- Quarterly: 1st and 4th, gules, a chevron within a double tressure counterflory argent (Fleming); 2nd and 3rd, Azure, three cinquefoils argent (Fraser)
- Creation date: 9 November 1341
- Created by: David II of Scotland
- Peerage: Peerage of Scotland
- First holder: Malcolm Fleming, 1st Earl of Wigtown
- Last holder: Charles Fleming, 7th Earl of Wigtown
- Subsidiary titles: Baron Galloway Lord of Cumbernauld Lord of Kirkintilloch Lord Fleming
- Status: Extinct
- Seat: Tottenham House
- Motto: "Let the deed shaw"

= Earl of Wigtown =

Title in the Peerage of Scotland

Earl of Wigtown was a title in the Peerage of Scotland. It was first created in 1341 for Sir Malcolm Fleming of Clan Fleming, a prominent Scottish noble. It is currently extinct.

== History ==

The earldom has been created twice, connected to the town of Wigtown, a historic trading port on the western shore of Wigtown Bay in Dumfries and Galloway, Scotland. The town's name likely derives from the Old English wic, meaning village or bay, and tun, meaning town or hill, reflecting its position on a 200-foot hill with commanding views of the surrounding area.
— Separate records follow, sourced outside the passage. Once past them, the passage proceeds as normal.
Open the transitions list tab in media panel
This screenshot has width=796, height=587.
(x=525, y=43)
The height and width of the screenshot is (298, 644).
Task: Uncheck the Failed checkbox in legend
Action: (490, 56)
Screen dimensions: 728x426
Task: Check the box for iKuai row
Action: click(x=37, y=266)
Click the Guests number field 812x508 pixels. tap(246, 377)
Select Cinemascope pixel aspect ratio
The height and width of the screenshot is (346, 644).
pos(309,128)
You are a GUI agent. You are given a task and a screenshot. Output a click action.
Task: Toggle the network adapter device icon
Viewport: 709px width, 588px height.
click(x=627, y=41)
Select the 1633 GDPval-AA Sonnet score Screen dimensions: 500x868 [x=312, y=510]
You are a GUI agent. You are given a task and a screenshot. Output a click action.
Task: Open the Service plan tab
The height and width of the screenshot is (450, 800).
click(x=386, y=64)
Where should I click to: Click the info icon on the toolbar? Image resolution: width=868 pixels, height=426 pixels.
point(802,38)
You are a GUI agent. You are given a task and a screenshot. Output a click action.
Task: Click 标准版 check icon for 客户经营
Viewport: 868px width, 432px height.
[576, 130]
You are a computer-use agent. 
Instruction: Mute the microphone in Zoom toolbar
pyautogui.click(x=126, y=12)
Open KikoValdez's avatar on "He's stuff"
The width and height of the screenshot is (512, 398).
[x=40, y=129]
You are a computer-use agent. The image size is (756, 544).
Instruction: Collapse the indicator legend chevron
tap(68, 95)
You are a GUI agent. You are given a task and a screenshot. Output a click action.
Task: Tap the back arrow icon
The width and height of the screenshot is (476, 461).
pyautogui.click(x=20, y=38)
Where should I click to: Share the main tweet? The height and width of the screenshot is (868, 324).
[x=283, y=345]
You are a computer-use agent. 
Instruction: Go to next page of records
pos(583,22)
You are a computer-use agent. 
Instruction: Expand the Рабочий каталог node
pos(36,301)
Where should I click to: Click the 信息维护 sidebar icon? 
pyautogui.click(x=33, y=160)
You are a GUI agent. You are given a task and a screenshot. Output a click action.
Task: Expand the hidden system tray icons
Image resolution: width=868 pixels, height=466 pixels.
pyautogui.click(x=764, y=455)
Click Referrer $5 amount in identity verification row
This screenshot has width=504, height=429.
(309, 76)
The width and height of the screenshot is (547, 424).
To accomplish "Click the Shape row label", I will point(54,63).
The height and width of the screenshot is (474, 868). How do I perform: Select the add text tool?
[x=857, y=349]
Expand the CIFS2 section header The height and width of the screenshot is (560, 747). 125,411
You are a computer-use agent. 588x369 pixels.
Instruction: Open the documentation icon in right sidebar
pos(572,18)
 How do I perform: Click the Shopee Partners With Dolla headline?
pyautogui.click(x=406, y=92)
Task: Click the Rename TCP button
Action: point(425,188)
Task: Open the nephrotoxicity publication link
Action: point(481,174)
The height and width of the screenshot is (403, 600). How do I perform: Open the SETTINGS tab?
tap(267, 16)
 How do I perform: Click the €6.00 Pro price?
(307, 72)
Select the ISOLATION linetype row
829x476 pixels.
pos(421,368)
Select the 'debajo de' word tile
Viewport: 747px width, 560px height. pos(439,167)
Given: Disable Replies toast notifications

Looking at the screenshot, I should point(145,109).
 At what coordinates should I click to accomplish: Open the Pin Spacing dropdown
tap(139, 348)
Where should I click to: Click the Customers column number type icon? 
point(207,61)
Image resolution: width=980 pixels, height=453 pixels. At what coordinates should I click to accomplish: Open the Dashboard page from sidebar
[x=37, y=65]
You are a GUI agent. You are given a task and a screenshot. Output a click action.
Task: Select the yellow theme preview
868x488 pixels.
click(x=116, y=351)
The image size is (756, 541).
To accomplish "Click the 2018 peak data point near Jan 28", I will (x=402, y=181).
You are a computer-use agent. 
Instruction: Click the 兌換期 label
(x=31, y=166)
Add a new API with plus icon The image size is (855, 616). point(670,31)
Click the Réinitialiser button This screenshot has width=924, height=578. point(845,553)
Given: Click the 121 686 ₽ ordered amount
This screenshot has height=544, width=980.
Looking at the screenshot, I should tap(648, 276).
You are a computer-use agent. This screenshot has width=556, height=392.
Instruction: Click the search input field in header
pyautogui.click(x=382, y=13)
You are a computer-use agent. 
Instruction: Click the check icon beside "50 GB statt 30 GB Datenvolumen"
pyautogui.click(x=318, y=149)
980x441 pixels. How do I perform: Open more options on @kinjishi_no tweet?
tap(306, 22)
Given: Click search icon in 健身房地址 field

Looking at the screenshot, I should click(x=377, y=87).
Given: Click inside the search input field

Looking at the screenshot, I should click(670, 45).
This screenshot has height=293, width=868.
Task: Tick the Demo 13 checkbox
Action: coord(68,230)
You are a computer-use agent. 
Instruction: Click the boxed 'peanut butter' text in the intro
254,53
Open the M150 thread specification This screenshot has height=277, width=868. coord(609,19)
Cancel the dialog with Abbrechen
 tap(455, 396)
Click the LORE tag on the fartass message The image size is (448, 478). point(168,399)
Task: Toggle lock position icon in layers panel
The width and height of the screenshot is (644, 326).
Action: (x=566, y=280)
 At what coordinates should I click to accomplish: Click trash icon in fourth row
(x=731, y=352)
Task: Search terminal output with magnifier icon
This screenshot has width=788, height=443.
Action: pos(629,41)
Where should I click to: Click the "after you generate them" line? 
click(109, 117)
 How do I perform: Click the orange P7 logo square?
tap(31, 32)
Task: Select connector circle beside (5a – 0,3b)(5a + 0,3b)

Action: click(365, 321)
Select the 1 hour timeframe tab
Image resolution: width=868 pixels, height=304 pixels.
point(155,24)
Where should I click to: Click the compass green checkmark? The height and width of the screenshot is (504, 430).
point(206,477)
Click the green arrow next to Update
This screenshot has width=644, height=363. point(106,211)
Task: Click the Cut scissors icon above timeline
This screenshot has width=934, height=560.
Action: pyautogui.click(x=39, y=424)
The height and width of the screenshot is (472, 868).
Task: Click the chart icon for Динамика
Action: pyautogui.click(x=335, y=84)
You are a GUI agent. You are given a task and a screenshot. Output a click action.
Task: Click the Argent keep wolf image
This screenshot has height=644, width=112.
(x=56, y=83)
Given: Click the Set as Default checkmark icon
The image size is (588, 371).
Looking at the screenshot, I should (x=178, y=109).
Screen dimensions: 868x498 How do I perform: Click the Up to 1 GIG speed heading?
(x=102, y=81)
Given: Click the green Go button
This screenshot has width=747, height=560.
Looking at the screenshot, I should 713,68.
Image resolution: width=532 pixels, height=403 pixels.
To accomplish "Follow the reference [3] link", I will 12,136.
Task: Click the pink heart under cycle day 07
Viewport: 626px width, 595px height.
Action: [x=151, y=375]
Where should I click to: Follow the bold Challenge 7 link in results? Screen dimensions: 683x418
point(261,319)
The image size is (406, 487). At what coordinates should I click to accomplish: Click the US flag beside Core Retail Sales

The earldom was surrendered in 1372 when Thomas Fleming, 2nd Earl of Wigtown, sold the earldom and its associated lands to Archibald Douglas, known as Archibald the Grim, Lord of Galloway. This transfer was confirmed by King Robert II later that year. The Douglas family, also Earls of Douglas, held the earldom for over 80 years until the attainder of James Douglas, 9th Earl of Douglas, in 1455, when the title and estates were forfeited to the Crown due to the family's opposition to King James II.

The earldom was recreated in 1606 by King James VI for John Fleming, 6th Lord Fleming. The earls of this creation held the subsidiary titles of Lord Fleming, created in 1451 and extinct in 1747, and Lord Kirkintilloch, created around 1184. John Fleming, 2nd Earl of Wigtown, was a Privy Counsellor, commissioner in the Scottish Parliament, and a staunch Royalist supporter of King Charles I during the English Civil War. His son, also John Fleming, the third Earl, was a Royalist and fought at the Battle of Philiphaugh in 1645. William Fleming, the fifth Earl, educated at Glasgow University, served as Commander of Dumbarton Castle, Sheriff of Dumbarton, and Privy Counsellor. John Fleming, 6th Earl of Wigtown, supported the House of Stuart, accompanied King James VII to France in 1689, and opposed the Treaty of Union in 1707. He was imprisoned in Edinburgh Castle during the Jacobite Rising of 1715 as a suspected sympathiser.

Upon the death of Charles Fleming, the seventh Earl, the earldom became extinct due to his dying without male heirs. A distinct earldom in the Baronage of Scotland, along with the estates, passed through the female line to Lady Clementina Fleming, daughter of the sixth Earl, who married Charles Elphinstone, 10th Lord Elphinstone. The estates remained with the Elphinstone family, and a Signature of Resignation under the Great Seal of Scotland in 1790 confirmed the earldom in favour of John Elphinstone, 11th Lord Elphinstone.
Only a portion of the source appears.